■ BRIEF 1 ■
According to the Kering passage, in what year did Kering become a pure luxury player?

--------------------

LVMH collects brands the way some people collect watches — the more, the better. Kering does something fundamentally different.
Where Bernard Arnault’s empire spans 75 Maisons and six business divisions, François-Henri Pinault‘s Kering group owns roughly a dozen. That is not a weakness. It is a strategy — one built on concentration, creative risk-taking, and an unusual willingness to sell what no longer fits. Understanding every Kering brand means understanding a fundamentally different philosophy of luxury.
Kering is the luxury group that divested Puma, sold its entire beauty division to L’Oréal, and moved Gucci’s creative director to a rival Maison within the same portfolio. In an industry that prizes stability, Kering bets on reinvention.
Kering SA (PPRUY), formerly known as PPR until 2013, is a global luxury powerhouse headquartered in Paris. The French luxury group owns some of the world’s most iconic names in fashion, leather goods, jewellery, watches, and eyewear.
What began in 1962 as a timber-trading company has undergone a remarkable evolution, becoming a pure luxury player in 2018.
Now helmed by Chairman François-Henri Pinault, son of founder Francois Pinault, Kering boasts a dazzling portfolio of luxury brands, including Gucci, Saint Laurent, Bottega Veneta, Balenciaga, Alexander McQueen, and Brioni.

--------------------

■ BRIEF 2 ■
Please express the entries from the line containing "The width and height of the screenshot is (1203, 932)." through the line containing "click(x=1000, y=17)", inclusive, as a JSON list of strings with one string per line, skipping blank lines and leaving out the pictures.

■ DATASET CONTENT ■
--------------------

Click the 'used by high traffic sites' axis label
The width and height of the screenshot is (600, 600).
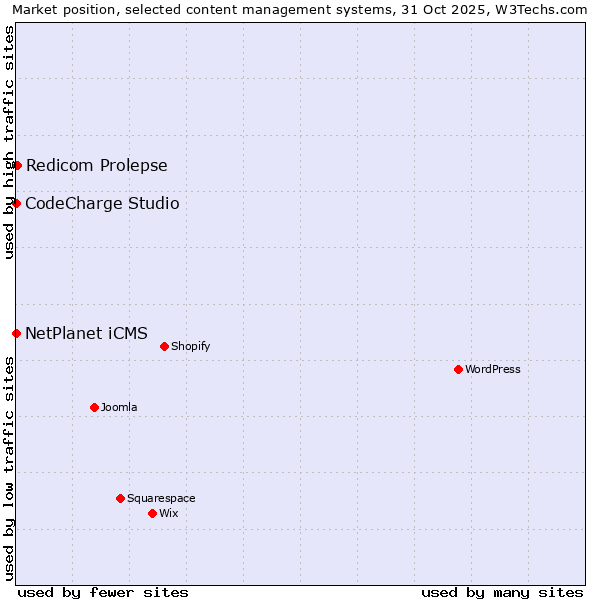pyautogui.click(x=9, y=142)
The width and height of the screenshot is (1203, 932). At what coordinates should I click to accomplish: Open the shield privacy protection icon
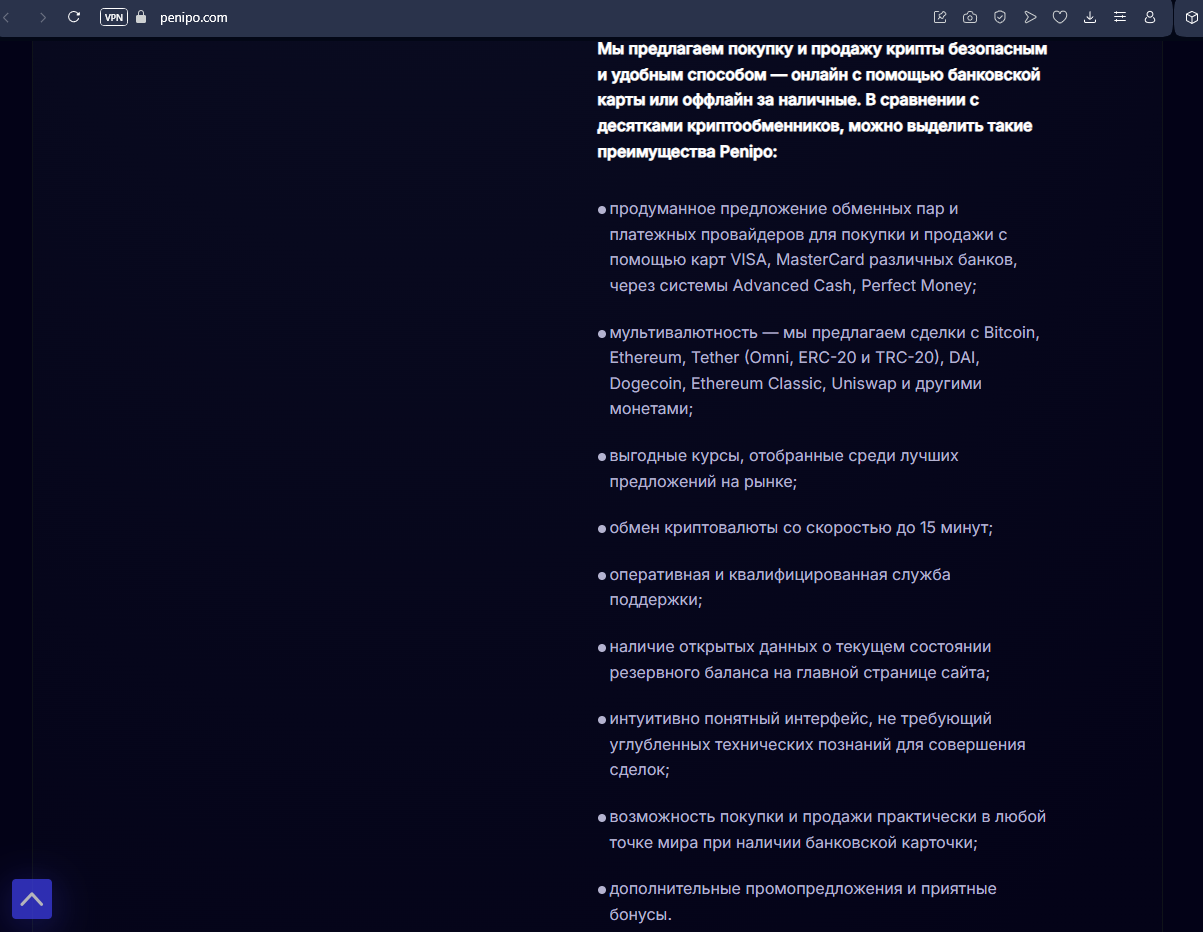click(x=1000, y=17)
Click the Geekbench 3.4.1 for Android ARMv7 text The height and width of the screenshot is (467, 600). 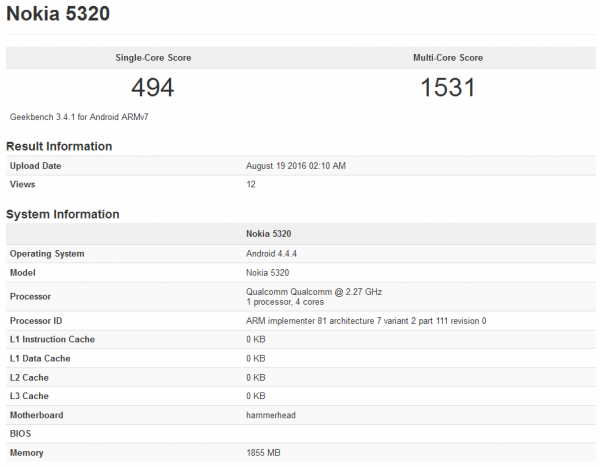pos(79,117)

--------------------

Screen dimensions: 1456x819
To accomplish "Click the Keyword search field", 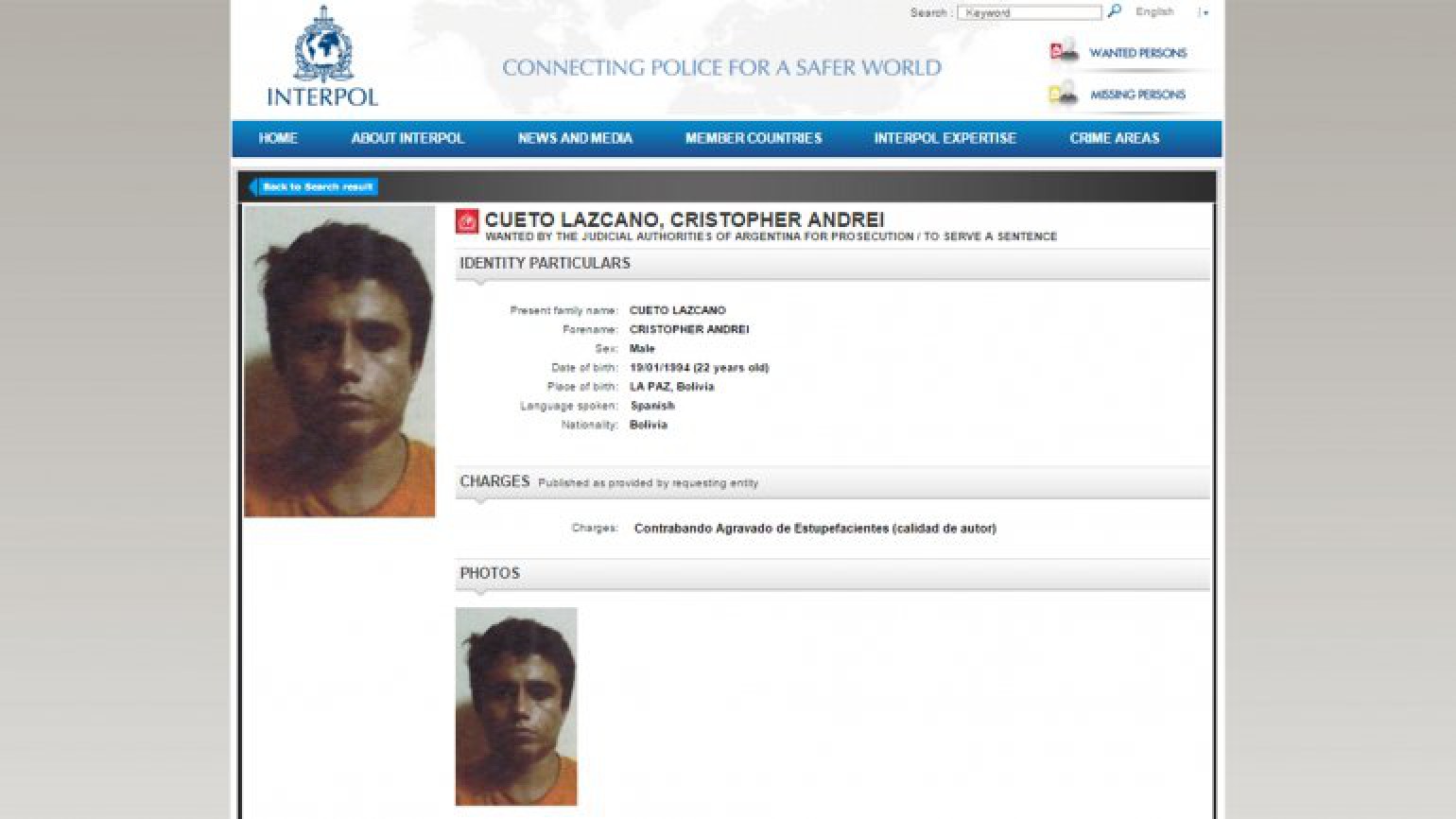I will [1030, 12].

--------------------

■ EXERCISE RESPONSE 1 ■
2018

■ EXERCISE RESPONSE 2 ■
[
  "The width and height of the screenshot is (1203, 932). At what coordinates should I click to accomplish: Open the shield privacy protection icon",
  "click(x=1000, y=17)"
]